Q: My house was burnt in the Fort McMurray fire. I am now unemployed and my husband and I are struggling to make the mortgage payments on top of our rent payment. Our savings are now drained as well as money received from insurance—the town house was part of a condo and is being rebuilt.
We have a significant amount locked up in a LIRA and it seems ridiculous for our mortgage to go to foreclosure (as it will be soon enough) before we have a chance to sell it and get our money out when it’s finally rebuilt next year. Are there any LIRA loopholes for people who lost their homes in these fires? Can we take money out of the LIRA to help us out financially now?

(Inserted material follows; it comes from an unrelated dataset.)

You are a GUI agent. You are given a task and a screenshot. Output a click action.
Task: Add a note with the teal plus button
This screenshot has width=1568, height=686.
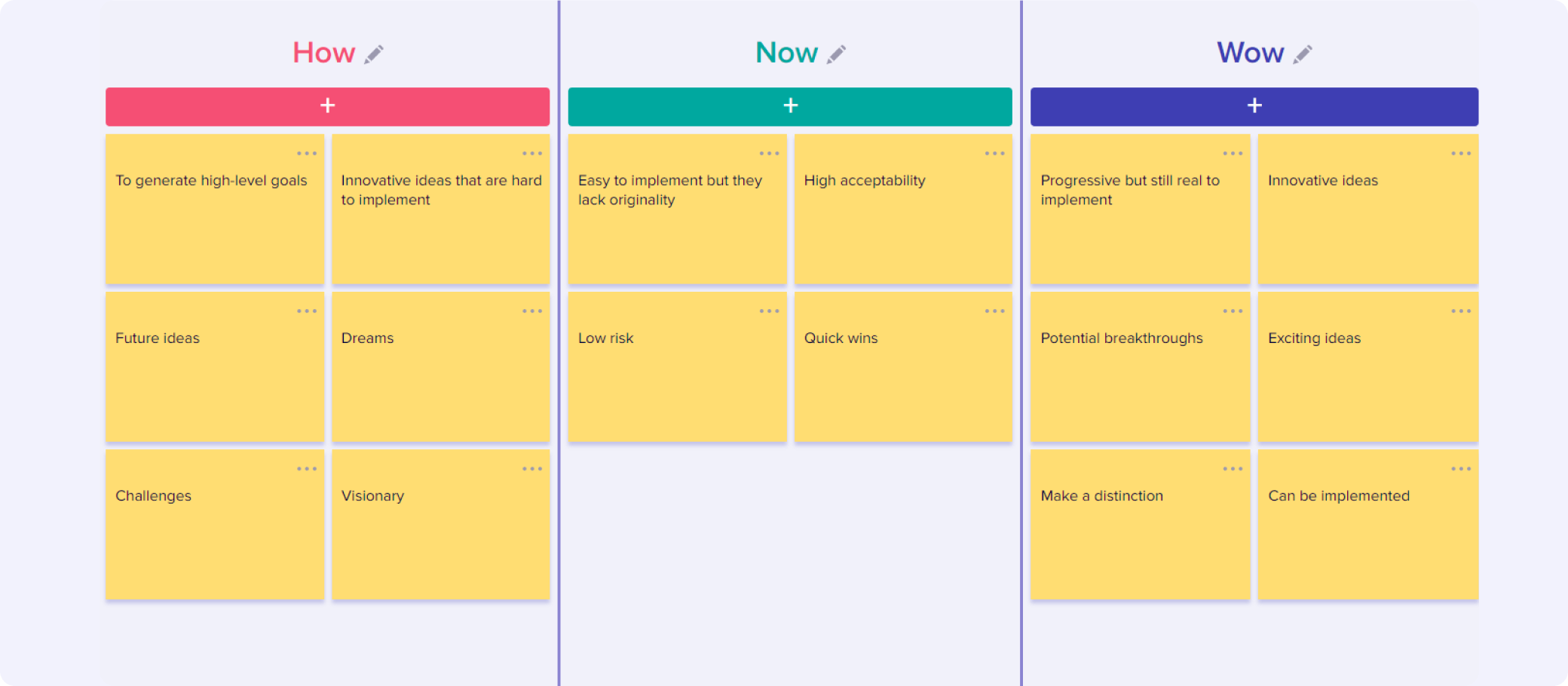pos(790,106)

A: Karen, the Fort McMurray fire is a disaster in many ways. There was huge property damage, displacement, disruption of infrastructure, and disruption of employment. The biggest strain has to be the pace at which all of this gets solved. How do you get by financially when you have continuous living expenses while employment opportunities are suddenly limited?
I’m so sorry this has happened to you, Karen. Making mortgage payments and rent payments with insurance benefits drying up is extremely difficult. Relief funds are vital but not helpful in your case as they are directed to rebuilding efforts. Where does this leave you as an in-betweener?
A LIRA (Locked-In Retirement Account) falls under provincial pension legislation. It is designed to be a source of income after your working years come to a close. In Alberta, a LIRA can be unlocked once you reach age 50+
There are also five hardship provisions that can be used to apply for unlocking the money in your LIRA.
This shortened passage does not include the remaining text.